Mariupol está en el sureste, a casi 800 kilómetros de Kiev. Sumy, a unos 380, al noroeste. Dos de las ciudades más asediadas por Rusia. Dos en las que se «instaló» el corredor humanitario, motivo de graves acusaciones cruzadas de rusos y ucranianos. Y, lo más importante, solo a medias logró su cometido. Una de las miradas es que los neonazis boicotearon el cometido de esos «pasillos».
Los países vecinos son transiciones en el flujo de refugiados. Por caso, Alemania recibió casi 200.000 al cabo de las primeras semanas. Igual que Italia y Francia. Desde Bruselas, sede de la UE, salieron remesas de 300 millones de euros para ayuda humanitaria, aunque la ONU haya calculado que se requieren 1.700 millones. Mucho menos de lo que se envía para armamentos.
Súbitamente, la llamada Europa Central pasó de rechazar migrantes musulmanes provenientes de Oriente Medio a cobijar, brazos extendidos, a los ucranianos. Europa se enfrenta a una nueva crisis bien compleja. Se derrumban los objetivos militares en Kiev y a la vez, los parámetros solidarios ante los migrantes: el 3 de marzo, los 27 países de la UE rescataron la Directiva 55, que desde 2001 facilita el ingreso de refugiados. La debieron votar nuevamente. A regañadientes. ¿La cumplirán a rajatabla esta vez?
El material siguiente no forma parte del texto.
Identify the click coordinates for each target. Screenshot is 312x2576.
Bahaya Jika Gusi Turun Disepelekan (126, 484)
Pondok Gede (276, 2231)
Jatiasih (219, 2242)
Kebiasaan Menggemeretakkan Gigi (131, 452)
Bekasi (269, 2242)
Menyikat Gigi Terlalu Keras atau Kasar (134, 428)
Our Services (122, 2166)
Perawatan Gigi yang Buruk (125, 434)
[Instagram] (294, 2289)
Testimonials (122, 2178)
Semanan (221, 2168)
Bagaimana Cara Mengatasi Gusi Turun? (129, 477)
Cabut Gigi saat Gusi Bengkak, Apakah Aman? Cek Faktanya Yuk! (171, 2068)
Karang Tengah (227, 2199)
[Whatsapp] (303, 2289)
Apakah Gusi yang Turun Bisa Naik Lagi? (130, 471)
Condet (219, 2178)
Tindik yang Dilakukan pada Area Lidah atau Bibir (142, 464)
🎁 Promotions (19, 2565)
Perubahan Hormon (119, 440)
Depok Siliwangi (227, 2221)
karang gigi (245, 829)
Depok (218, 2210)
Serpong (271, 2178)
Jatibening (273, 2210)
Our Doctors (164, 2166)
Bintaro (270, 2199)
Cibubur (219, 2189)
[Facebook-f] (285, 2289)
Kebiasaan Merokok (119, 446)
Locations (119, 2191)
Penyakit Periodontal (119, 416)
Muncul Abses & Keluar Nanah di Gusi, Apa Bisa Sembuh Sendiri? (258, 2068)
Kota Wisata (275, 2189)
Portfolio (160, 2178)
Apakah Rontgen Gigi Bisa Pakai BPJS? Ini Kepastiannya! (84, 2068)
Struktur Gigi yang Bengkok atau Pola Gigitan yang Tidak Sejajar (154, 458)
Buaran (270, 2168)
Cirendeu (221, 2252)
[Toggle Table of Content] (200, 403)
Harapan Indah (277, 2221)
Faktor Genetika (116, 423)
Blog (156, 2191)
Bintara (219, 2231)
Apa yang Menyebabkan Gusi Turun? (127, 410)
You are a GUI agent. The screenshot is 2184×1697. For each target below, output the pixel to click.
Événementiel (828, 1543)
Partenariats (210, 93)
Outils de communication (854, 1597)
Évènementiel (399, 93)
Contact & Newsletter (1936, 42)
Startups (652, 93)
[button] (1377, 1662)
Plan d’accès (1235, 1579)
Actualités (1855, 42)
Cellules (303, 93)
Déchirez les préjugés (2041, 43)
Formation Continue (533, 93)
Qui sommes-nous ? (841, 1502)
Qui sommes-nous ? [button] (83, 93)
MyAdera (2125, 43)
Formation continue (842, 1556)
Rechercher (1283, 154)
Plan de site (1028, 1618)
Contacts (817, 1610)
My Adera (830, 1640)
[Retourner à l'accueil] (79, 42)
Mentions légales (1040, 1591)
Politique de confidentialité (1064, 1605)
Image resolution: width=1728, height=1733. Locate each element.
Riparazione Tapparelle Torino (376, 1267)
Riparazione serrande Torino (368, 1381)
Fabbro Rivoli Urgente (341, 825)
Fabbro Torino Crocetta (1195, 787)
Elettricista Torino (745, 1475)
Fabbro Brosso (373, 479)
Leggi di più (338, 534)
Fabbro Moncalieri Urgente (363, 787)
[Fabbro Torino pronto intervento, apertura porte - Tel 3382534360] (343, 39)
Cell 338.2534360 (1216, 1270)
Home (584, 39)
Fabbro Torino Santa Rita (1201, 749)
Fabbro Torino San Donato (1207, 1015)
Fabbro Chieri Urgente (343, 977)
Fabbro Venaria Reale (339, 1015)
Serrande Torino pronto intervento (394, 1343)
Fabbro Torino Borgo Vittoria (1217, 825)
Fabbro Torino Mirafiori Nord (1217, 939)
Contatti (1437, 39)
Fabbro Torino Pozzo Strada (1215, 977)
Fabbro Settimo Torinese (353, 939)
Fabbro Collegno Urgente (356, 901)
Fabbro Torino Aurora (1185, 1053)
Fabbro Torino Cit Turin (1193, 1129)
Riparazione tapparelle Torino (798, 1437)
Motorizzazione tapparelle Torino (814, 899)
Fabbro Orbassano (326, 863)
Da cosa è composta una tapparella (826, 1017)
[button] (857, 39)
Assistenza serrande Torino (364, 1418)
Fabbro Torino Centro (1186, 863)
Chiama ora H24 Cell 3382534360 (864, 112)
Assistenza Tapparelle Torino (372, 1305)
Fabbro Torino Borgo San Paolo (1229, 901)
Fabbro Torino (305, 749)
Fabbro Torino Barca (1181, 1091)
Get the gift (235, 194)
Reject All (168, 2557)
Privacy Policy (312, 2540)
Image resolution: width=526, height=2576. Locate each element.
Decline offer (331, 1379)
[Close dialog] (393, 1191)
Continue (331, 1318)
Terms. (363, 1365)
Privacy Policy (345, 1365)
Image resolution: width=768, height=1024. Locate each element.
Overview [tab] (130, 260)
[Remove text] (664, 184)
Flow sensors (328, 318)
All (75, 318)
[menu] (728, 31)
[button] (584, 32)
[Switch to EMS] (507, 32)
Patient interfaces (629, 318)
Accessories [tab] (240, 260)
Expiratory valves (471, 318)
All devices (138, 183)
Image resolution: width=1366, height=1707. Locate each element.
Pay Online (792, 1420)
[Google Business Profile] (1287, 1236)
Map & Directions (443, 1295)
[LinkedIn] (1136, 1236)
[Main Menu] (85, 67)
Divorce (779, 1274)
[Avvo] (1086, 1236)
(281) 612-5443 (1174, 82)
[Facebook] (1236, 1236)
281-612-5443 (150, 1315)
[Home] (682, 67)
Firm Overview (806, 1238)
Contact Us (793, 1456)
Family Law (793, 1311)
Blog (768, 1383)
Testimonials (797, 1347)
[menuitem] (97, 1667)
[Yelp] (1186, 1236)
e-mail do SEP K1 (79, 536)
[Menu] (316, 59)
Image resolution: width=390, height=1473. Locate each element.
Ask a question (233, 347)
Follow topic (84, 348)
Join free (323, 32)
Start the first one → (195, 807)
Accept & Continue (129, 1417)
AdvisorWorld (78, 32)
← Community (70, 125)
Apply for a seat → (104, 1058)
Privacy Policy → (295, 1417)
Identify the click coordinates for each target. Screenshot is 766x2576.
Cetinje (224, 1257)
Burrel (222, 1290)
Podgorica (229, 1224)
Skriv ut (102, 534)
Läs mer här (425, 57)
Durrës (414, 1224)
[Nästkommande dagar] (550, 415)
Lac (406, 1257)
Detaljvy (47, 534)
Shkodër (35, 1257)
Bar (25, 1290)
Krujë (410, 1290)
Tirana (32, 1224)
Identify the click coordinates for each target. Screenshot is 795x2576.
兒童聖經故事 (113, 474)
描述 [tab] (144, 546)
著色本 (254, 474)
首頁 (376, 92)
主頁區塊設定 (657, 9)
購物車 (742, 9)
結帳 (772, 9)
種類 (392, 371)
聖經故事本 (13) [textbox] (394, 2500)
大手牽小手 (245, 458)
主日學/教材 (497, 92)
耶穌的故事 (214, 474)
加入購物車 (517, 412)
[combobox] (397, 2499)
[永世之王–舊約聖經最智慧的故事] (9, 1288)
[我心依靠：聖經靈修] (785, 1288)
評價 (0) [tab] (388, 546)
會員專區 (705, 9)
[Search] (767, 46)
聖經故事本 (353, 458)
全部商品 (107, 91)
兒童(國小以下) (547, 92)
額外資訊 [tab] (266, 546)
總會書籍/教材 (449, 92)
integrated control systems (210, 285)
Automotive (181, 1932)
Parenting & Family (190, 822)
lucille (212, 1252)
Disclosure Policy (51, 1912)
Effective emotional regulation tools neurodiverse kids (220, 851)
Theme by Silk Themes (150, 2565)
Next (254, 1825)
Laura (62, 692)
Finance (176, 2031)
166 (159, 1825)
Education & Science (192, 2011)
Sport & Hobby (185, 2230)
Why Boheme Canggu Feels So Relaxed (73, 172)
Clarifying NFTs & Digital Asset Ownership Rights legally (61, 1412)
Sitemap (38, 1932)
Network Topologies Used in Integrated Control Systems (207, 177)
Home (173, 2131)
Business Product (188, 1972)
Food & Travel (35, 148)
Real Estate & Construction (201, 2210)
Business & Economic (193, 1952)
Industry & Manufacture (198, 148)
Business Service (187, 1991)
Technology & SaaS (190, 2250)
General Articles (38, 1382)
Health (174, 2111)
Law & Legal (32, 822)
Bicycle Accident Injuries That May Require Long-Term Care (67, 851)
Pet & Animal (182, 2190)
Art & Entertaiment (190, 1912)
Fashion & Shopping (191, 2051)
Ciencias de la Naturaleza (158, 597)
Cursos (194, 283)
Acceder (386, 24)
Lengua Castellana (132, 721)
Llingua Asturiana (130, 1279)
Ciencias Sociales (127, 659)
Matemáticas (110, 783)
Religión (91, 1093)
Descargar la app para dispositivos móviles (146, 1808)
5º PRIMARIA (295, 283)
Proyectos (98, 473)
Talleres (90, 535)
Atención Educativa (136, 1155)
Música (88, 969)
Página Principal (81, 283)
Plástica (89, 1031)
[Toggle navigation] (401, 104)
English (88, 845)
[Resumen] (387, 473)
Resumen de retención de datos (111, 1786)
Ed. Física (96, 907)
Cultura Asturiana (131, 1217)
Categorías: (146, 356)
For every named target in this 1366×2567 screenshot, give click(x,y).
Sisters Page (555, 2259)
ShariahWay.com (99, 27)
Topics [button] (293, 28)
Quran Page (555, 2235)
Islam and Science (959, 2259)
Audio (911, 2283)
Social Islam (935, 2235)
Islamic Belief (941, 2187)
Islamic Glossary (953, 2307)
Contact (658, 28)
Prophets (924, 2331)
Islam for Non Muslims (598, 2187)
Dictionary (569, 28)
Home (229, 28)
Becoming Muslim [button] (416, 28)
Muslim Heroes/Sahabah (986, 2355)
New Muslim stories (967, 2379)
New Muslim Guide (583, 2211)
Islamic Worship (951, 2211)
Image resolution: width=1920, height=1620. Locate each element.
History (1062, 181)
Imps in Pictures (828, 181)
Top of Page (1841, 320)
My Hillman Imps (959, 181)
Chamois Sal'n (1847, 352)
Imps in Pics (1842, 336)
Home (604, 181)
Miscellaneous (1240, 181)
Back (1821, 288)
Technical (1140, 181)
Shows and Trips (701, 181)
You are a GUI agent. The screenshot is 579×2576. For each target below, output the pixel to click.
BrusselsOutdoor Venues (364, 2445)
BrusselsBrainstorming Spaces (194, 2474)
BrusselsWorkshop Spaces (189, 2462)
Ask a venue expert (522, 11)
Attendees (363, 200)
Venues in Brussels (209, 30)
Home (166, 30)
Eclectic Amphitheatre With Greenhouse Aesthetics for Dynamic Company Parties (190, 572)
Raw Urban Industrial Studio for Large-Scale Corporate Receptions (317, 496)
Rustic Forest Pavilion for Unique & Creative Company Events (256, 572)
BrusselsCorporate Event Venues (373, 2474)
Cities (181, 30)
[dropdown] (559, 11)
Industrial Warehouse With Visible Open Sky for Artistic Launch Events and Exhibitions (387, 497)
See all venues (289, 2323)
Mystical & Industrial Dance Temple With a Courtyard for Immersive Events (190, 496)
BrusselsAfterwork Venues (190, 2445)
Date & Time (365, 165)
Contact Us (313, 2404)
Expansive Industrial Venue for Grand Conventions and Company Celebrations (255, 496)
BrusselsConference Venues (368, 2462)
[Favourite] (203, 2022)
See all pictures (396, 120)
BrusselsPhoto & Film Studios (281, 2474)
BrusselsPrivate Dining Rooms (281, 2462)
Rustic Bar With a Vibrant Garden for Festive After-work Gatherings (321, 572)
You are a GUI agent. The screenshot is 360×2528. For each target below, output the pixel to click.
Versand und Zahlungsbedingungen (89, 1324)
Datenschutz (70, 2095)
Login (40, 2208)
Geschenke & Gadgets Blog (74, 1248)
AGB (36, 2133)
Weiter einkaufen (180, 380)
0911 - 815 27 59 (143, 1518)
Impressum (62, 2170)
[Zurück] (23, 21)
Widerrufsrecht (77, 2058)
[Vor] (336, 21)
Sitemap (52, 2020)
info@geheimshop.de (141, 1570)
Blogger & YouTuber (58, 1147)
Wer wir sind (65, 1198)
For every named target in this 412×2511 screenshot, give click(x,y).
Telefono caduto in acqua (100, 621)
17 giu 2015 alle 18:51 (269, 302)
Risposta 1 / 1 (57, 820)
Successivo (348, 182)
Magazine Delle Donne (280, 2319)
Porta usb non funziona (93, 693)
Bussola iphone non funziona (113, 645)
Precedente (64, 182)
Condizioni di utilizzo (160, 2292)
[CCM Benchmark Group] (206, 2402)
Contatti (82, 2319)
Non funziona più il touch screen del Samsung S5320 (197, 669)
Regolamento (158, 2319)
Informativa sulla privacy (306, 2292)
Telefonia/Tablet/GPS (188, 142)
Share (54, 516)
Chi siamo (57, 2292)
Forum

Aunque los ucranianos son, en general, rubios y de ojos claros, y no llegan en barcazas descangalladas que cruzan un Mediterráneo regado con 15.000 muertos, cientos de miles de bocas más para alimentar quiebran sus ya crujientes economías.
Por caso, gira en entredicho el «limbo de los irregulares», como se menciona en España: creadas nuevas reglas, más permisivas, igual «hallar una cita libre en Extranjería es un milagro». Vlasta, madre ucraniana con dos hijos, confió a un diario madrileño: «Es mejor que morir en Ucrania, pero aún no sé cómo sobreviviré aquí». En Kremenchuk vivía en una casa de clase media frente al río Dniéper con su esposo arquitecto enviado al frente de combate. Ahora, con lo puesto, los tres duermen en un colchón en la tienda para refugiados. Entre miles.